Text passage
....
Kids think they’ll live forever. You know you’ve hit that “you’re getting a bit older” stage of life when friends and possibly siblings start dying. Not from a car wreck or a rock climbing accident, as may happen to someone who dies too young, but from cancer or a heart attack or just passing quietly in their sleep one night. You go to more funerals. So let’s talk about Mormon funerals, the pros and the cons. I recognize that if you’ve lost a friend or a family member recently, or have bad memories about a Mormon funeral experience, this may be a sensitive topic. Let’s try to keep comments a little more restrained than usual.

Any single person’s experience with Mormon funerals is fairly limited, and I imagine there is some variation in different regions of the Church. Here are a few general observations.

Content. My impression is the directive that the main speaker (bishop or other LDS official) make their remarks sort of a missionary sermon directed to a captive audience has softened in the last ten years or so. I also recall some emphasis a decade or two ago that an LDS funeral in the chapel was conducted by the bishop (or other LDS official) and that family input into the program was somewhat limited. My impression is the family has more input now into who speaks, what music is performed, and so forth. This all seems like a positive development.
....
According to the passage on Mormon funerals, what does the family now have more input into?

Data
....
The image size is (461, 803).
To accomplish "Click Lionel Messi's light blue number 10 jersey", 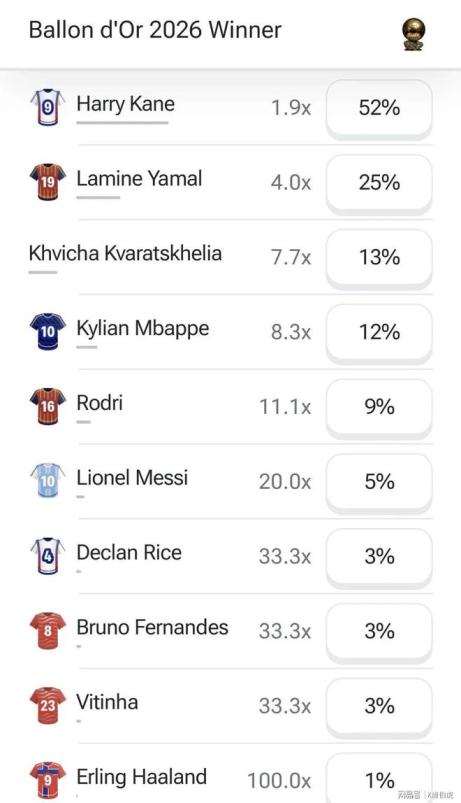I will pyautogui.click(x=48, y=481).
....
Task response
Who speaks and what music is performed.